Over half of the units reported in this survey offered specialist services for women with FoB; these units may have been more likely to respond to the survey, thus influencing the rates. However, it was clear that women accessed a wide range of professionals including specialist midwives and psychotherapists. In spite of midwives being identified as having the most involvement in the care of women with FoB, women were most likely to be referred to consultant obstetricians. This could be as a direct consequence of Scope of Practice implications, as midwives in the UK have a legal duty to refer women with deviations from the normal to a medical practitioner (Nursing and Midwifery Council (NMC), 2012). Furthermore, although not all women with FoB seek an elective caesarean section there is provision within the NICE (2011) guidelines that women with FoB requesting a caesarean section should be referred to an obstetrician. Hence, the respondents might be reflecting a generic compliance with national guidelines in this respect. There is a general trend towards shared decision-making and women-centred maternity care (Carter et al, 2010) hence from a compliance prospective, this might have influenced the involvement of obstetricians where a request for caesarean section ensued.

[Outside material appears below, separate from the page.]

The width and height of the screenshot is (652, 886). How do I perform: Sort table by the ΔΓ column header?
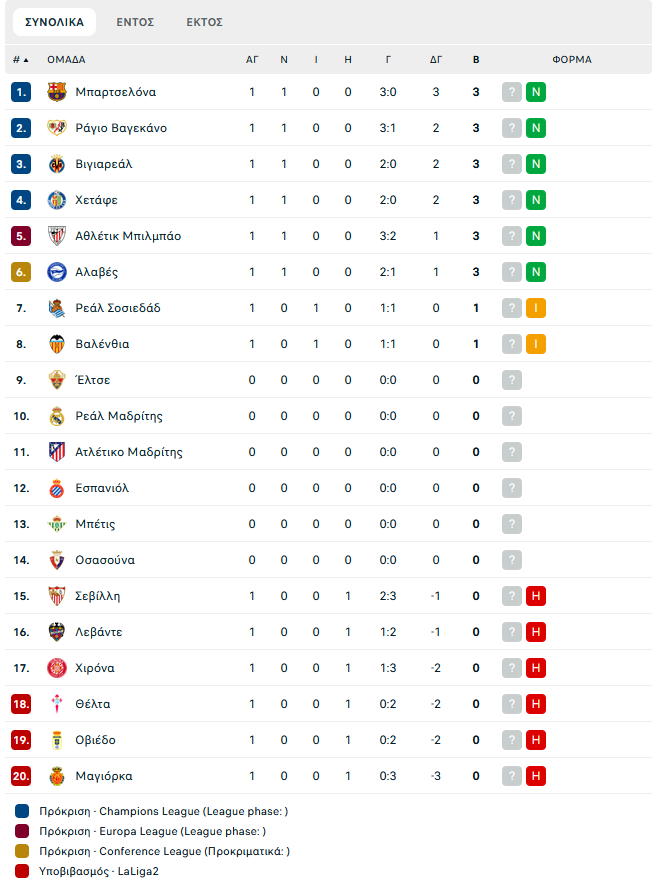436,59
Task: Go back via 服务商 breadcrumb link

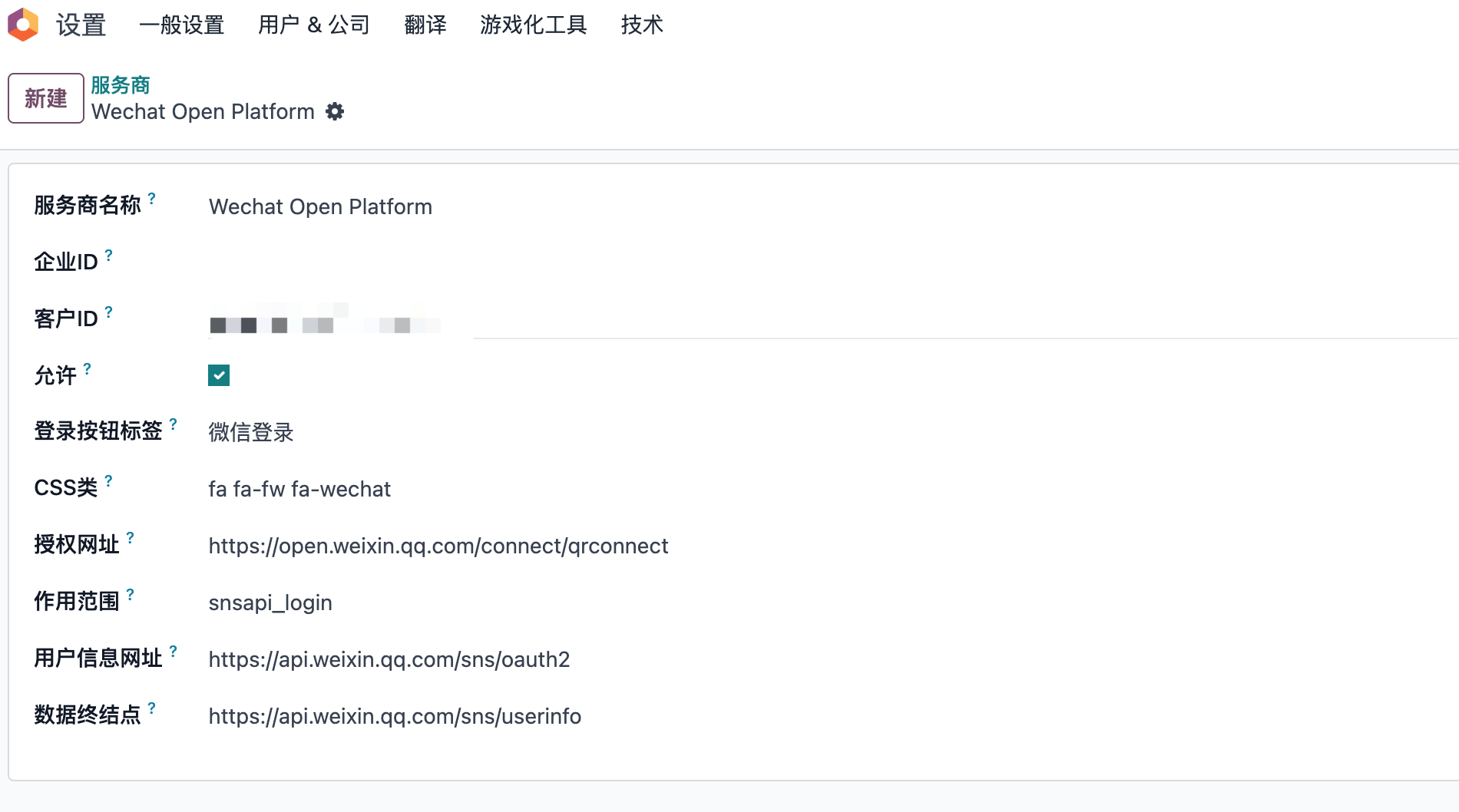Action: [x=121, y=85]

The survey also revealed that overall, more midwives across a range of roles and services were involved in the care of women with FoB. This is important as the first point of contact for all pregnant women is the midwife. It also appears that senior midwives (e.g. consultant midwives, supervisors of midwives) and HoMs are involved in the care of women with FoB. This is also crucial, as midwives employed in such senior roles have the capacity to drive midwifery care pathways forward. It was also interesting to note that despite FoB being recognised as a psychological disorder (American Psychiatric Association, 2000), psychologists/psychiatrists were rarely reported as being involved in the care of women with FoB. A possible explanation might be the lack of funding for psychological support for women during pregnancy; for example, the same reason for lack of implementation of national guidelines on antenatal/postnatal mental health (NICE, 2007). Or, it may be that some respondents are not aware that such services might be available to them.

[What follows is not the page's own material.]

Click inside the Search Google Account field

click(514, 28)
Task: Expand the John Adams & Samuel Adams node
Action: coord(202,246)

Finally, it was noted that over half of the units did not provide any information for women with FoB. Hence, although outside the scope of this survey, those maternity units providing information could be further explored in order to identify areas of good practice.
Conclusion
The survey revealed that 47.3% (n=52) of maternity units provided no specialist services for women with FoB. Those units offering provision to women with FOB varied, e.g. specialist midwifery clinics, specialist psychological services or referral to consultant obstetricians. Finally, the survey found that care pathways and services for women with FoB have not been widely implemented in the UK and in those units which have guidance, very few units have evaluated them. There is a huge variation in services offered to women with FoB. Until we know more about FoB, it maybe premature to recommend that units provide additional services. Moreover, such services should be fully informed and rigorously evaluated.